Cathy Majtenyi: Closure of Oshawa GM plant is a wake-up call

By 
  • December 13, 2018

It’s a huge blow to the more than 2,500 workers, their families, the city of Oshawa and communities across Ontario. The closure of General Motors by the end of 2019 rips at the heart of generations of families with ties to the province’s auto manufacturing glory days.

It’s a shock, but not a surprise, that GM announced such a move. Looking at the wider environment, three trends stand out as contributing to this closure, and all three reflect trends the Church has long challenged us to resist.

First is our tendency to allow our unfettered wants to dictate what we buy and how we lead our lives without regard to the world around us, a central theme in the Pope Francis encyclical Laudato Si’

GM’s customers prefer SUVs, crossovers and trucks over the more conventional cars produced at the Oshawa plant, hence the justification for shifting operations away from Oshawa.

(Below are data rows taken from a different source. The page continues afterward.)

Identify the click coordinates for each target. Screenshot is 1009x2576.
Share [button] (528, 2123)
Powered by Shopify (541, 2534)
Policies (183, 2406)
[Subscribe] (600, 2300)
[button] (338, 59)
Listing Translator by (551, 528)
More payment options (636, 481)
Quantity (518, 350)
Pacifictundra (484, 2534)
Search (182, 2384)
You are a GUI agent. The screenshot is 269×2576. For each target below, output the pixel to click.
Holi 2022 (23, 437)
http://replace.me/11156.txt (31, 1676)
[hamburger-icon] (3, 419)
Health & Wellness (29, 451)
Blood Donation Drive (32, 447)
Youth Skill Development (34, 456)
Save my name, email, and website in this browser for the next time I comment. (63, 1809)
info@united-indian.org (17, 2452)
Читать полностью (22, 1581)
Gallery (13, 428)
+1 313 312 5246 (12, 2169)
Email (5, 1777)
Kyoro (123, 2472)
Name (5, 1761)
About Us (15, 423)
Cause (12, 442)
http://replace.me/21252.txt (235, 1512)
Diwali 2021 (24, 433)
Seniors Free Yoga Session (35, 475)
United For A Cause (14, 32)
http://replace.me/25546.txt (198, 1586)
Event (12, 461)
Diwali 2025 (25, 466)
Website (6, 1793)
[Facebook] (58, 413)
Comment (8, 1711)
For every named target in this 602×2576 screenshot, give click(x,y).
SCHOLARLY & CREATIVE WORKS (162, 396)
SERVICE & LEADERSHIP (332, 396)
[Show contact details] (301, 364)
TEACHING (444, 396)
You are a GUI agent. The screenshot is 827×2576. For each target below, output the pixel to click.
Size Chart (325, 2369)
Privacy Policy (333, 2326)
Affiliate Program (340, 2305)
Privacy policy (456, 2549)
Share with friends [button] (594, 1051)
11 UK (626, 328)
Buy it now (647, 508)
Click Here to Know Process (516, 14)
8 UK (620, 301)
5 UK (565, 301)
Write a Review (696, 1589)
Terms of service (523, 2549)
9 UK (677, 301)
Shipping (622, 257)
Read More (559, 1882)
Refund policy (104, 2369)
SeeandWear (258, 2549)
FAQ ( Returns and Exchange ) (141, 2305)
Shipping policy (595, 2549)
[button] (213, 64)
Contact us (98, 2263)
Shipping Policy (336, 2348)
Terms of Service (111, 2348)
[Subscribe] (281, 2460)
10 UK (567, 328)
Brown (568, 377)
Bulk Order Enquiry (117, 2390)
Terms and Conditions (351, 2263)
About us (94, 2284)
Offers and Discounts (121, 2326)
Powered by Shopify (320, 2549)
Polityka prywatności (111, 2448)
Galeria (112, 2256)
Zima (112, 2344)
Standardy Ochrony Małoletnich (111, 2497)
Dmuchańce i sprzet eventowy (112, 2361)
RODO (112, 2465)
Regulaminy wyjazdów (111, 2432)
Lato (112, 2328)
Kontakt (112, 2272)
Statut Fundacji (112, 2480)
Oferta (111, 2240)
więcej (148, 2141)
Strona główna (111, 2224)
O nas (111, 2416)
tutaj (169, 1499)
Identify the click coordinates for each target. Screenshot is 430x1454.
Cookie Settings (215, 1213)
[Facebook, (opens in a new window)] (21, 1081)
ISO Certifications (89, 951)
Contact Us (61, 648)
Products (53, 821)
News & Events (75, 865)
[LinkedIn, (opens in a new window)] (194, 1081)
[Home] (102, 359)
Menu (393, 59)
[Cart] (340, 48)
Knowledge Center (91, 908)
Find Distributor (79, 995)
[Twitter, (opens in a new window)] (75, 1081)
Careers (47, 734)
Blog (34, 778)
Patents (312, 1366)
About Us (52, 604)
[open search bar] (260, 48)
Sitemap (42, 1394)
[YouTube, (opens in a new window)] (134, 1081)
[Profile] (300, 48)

Many studies have shown that gas-guzzling SUVs emit more carbon dioxide than conventional cars. Same with pick-up trucks. Carbon dioxide is among the greenhouse gasses associated with climate change. The transportation sector is the largest source of carbon dioxide emissions in the U.S. for the second year running. 

Laudato Si’ is full of exhortations of how God calls us to take care of our “common home,” which requires us “to recognize the need for changes of lifestyle, production and consumption, in order to combat this warming or at least the human causes which produce or aggravate it.” So do we really need to drive an SUV or truck — outside of professions or situations that require such specialized vehicles on a regular basis — when a smaller, more fuel-efficient car will get us from Point A to Point B?

The second trend relates to the practice of multinational corporations of relocating operations to countries where labour is cheap and worker protections are lax or non-existent. Pope Benedict’s Caritas In Veritate spells out the dire implications: “These processes have led to a downsizing of social security systems as the price to be paid for seeking greater competitive advantage in the global market, with consequent grave danger for the rights of workers, for fundamental human rights and for the solidarity associated with the traditional forms of the social State.”

It’s no secret that GM has steadily moved operations to Mexico. It’s not difficult to find out why the jobs went south. In 2017, Mexican assembly plant workers were paid around $2.70 an hour, about 10 per cent of what workers with full seniority earn at Canadian and American plants. 

Thankfully, the new free trade deal that Canada, the U.S. and Mexico signed at the end of November has a provision that could raise Mexican workers’ wages to $16 an hour. 

A third trend is the increasing use of automation, both by employers and consumers. 

GM says it plans to double resources for programs to create electric and autonomous vehicles. These are much cleaner for the environment, but they are also more problematic. A 2017 report estimates that more than four million jobs will be lost in the U.S. if autonomous vehicle technology is implemented in a short period of time. 

On the shop floor, GM and other car manufacturers are embracing a range of technologies  that have the potential to reduce or almost eliminate factory workforces in the long run. 

Pope John Paul II foresaw this as early as 1981 when he issued a warning in Laborem Exercens: “… technology can cease to be man’s ally and become almost his enemy, as when the mechanization of work ‘supplants’ him… when it deprives many workers of their previous employment, or when, through exalting the machine, it reduces man to the status of its slave.”

GM’s departure from Oshawa is a vivid wake-up call on what happens when we don’t question — and strive to mitigate or eliminate — the impacts of our purchasing choices, corporate practices and development of widespread automation.

(Majtenyi is a public relations officer who specializes in research at an Ontario university.)